● Text excerpt
┄┄┄┄┄┄┄┄┄┄┄┄┄┄┄┄┄┄┄┄

5. Henlund did not herself use any of the “post name” terms (e.g., Ganado, Crystal, Two Grey Hills, etc.) that are used in some of the literature and widely in the market. When I asked her directly about that ,she said that unless a piece was documented at purchase as coming from a given post, they still do not know enough to tell from the piece itself the post from which it might have been marketed. And, of course, such names are more closely associated with the later "Rug Period," beginning in 1895, when as the period classification legend above indicates, posts began to be more influential in initiating requests for rugs and in influencing the designs being made.
6. That there was lots of inter-tribal trade among American Indian tribes for long periods before white men came on the scene and that that continued in the 19th century. Plains Indians in particular liked and traded for Chief's Style blankets and the photograph in this exhibition of an Indian woman wearing one is of a Sioux.
Here's one more serape, simply because I like it.
An exhibition worth seeing.

┄┄┄┄┄┄┄┄┄┄┄┄┄┄┄┄┄┄┄┄

● Collected data

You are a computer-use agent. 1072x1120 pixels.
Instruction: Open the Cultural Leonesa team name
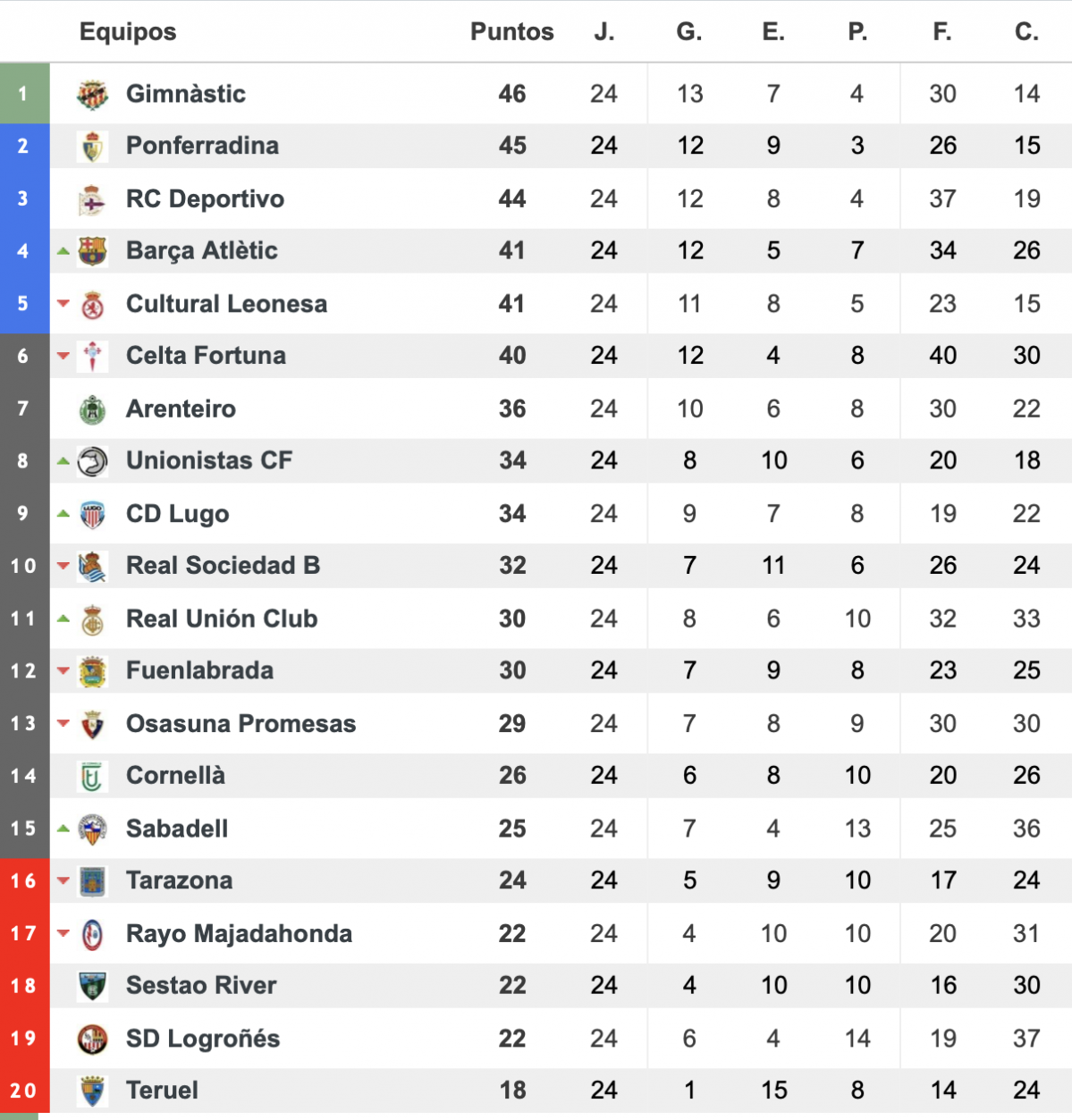click(226, 304)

┄┄┄┄┄┄┄┄┄┄┄┄┄┄┄┄┄┄┄┄

● Requirement
In the text on the blanket exhibition, what year marks the start of the "Rug Period"?

● Output for this task
1895